O corpo da cantora Rita Lee, morta nesta segunda-feira (8/5) aos 75 anos, chegou por volta das 5h ao Planetário do parque Ibirapuera, em São Paulo, onde acontece o velório da artista.
Por volta das 9h30, centenas de fãs já se reuniam fora do Planetário. São pessoas de várias idades, de idosos a adolescentes. Eles cantavam a plenos pulmões sucessos da cantora, como “Lança Perfume” e “Ovelha Negra”.
Admiradores da cantora entram a todo instante no planetário chorando. Alguns deles deixam ao pé do caixão flores e dedicatórias. Fascinada pelo cosmos —assunto frequente em suas canções—, Rita Lee tinha o hábito de visitar o Planetário do Ibirapuera semanalmente. A ideia de realizar o velório lá partiu de sua empresária, Silvia Venna, que teve essa ideia quando a cantora pediu para ir até o local.
No planetário, uma projeção mostra o mapa do céu no dia em que Rita nasceu. Devido à claridade, a projeção não está muito nítida. Reclusa nos últimos anos, a cantora recebeu um diagnóstico de câncer de pulmão em 2021. Após tratamentos, em abril de 2022, a doença teria entrado em remissão.
Filho da cantora, João Lee afirmou que Rita era a sua heroína pela simplicidade e honestidade com as quais encarava a vida. “Era uma loucura a sensibilidade dela para lidar com as pessoas. A forma que ela tinha de se comunicar com o mundo e com o público. É uma pessoa muito única. Tive o privilégio de ter passado 43 anos aprendendo demais com ela”, diz João. “Para mim e para todo mundo, ela vai ser eterna.”
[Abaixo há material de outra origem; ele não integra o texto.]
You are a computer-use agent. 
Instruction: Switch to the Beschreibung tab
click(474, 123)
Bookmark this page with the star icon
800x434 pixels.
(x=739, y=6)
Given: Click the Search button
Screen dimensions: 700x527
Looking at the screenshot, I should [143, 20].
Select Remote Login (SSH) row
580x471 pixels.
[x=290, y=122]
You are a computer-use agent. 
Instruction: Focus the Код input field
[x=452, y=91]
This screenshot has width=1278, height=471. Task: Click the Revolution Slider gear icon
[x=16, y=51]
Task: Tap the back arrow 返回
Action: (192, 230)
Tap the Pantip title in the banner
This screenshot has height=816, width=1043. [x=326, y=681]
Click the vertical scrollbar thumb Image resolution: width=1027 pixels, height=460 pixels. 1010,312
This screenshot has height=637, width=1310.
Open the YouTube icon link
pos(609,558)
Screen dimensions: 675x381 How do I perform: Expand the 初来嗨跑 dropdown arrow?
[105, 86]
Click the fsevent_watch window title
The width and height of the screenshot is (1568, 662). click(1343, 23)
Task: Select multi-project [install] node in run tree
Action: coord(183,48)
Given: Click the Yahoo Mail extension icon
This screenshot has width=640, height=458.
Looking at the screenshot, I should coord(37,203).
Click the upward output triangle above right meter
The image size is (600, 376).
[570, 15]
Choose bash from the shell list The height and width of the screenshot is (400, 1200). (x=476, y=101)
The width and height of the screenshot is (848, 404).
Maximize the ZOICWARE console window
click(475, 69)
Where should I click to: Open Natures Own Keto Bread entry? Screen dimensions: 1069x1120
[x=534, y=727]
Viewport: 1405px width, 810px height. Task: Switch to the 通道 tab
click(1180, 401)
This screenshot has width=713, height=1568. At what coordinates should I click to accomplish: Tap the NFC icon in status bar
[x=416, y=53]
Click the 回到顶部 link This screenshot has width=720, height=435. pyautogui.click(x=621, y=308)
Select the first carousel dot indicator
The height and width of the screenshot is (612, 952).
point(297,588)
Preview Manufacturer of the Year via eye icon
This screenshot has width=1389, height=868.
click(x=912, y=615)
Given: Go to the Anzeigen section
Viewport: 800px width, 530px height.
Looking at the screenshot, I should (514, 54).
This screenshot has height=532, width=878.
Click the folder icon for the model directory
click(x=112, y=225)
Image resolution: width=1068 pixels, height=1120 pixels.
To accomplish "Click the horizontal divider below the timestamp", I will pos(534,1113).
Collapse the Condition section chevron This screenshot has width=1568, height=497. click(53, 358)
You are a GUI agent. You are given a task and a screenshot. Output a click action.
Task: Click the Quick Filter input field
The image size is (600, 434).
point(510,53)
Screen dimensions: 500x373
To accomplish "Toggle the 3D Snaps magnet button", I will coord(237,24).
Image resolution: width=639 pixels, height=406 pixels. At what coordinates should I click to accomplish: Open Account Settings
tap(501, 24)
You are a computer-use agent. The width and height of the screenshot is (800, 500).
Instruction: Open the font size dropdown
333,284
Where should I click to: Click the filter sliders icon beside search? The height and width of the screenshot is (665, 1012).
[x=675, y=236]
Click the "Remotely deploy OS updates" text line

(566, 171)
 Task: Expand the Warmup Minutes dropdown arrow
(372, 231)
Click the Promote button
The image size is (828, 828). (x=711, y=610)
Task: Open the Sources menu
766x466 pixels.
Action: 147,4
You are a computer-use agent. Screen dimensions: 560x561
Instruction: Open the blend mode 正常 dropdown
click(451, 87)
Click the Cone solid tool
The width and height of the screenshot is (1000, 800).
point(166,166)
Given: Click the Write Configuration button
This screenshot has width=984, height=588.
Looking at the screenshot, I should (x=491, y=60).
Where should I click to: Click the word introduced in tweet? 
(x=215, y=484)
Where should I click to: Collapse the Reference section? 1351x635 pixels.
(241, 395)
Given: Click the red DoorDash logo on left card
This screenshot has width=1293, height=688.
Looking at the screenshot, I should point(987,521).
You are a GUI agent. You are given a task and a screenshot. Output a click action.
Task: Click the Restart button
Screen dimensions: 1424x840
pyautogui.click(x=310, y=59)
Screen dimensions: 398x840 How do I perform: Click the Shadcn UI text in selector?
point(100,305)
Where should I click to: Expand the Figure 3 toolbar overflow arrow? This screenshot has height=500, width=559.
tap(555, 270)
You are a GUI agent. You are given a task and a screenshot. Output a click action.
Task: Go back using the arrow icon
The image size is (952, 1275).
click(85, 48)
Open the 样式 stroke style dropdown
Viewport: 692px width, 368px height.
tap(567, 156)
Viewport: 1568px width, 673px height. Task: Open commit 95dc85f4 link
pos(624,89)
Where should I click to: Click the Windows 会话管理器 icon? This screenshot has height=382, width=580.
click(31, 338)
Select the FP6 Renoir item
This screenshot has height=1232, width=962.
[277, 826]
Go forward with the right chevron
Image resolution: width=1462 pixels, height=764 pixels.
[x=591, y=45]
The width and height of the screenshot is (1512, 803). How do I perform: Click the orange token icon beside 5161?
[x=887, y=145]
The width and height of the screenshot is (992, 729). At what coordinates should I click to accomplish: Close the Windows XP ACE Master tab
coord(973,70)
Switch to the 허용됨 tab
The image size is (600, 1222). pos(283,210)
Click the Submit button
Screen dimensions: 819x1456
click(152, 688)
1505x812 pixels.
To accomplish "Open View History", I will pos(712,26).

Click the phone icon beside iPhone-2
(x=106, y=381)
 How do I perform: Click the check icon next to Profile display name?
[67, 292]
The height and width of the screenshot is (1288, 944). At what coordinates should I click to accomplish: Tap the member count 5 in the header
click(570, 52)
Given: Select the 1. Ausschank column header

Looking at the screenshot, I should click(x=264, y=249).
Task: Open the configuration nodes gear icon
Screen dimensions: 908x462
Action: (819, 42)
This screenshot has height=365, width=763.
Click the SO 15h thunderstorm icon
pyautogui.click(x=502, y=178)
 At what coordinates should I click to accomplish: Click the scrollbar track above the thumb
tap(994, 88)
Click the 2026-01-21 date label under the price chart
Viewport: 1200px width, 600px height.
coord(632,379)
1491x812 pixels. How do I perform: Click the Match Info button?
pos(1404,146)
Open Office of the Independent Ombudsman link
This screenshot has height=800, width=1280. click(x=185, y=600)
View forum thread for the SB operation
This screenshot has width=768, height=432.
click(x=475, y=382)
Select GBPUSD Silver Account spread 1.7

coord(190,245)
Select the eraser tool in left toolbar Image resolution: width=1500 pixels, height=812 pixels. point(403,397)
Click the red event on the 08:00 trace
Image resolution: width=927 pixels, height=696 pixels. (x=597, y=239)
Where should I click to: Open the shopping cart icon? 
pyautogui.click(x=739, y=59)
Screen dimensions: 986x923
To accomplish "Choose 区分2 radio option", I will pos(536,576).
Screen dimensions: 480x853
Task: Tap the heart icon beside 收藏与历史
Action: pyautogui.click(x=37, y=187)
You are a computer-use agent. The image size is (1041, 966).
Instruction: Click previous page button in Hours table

O músico Beto Lee, filho mais velho de Rita e Roberto, afirma que o momento é de uma celebração que vai além da família, dada a presença de várias pessoas comovidas dando adeus à cantora. “Como ela mesma dizia, ela conseguiu entrar nos lençóis coletivos. Estamos aqui para celebrar a vida e a obra da minha mãe”, diz.
“Ficam os ensinamentos, as posições diversas que ela assumiu, as alegrias, a saudade. E a música fica para sempre. Daqui a 300 anos continuarão a ouvir as músicas dela. Estou feliz de estar aqui, apesar de todo o processo que nos trouxe a esse momento.”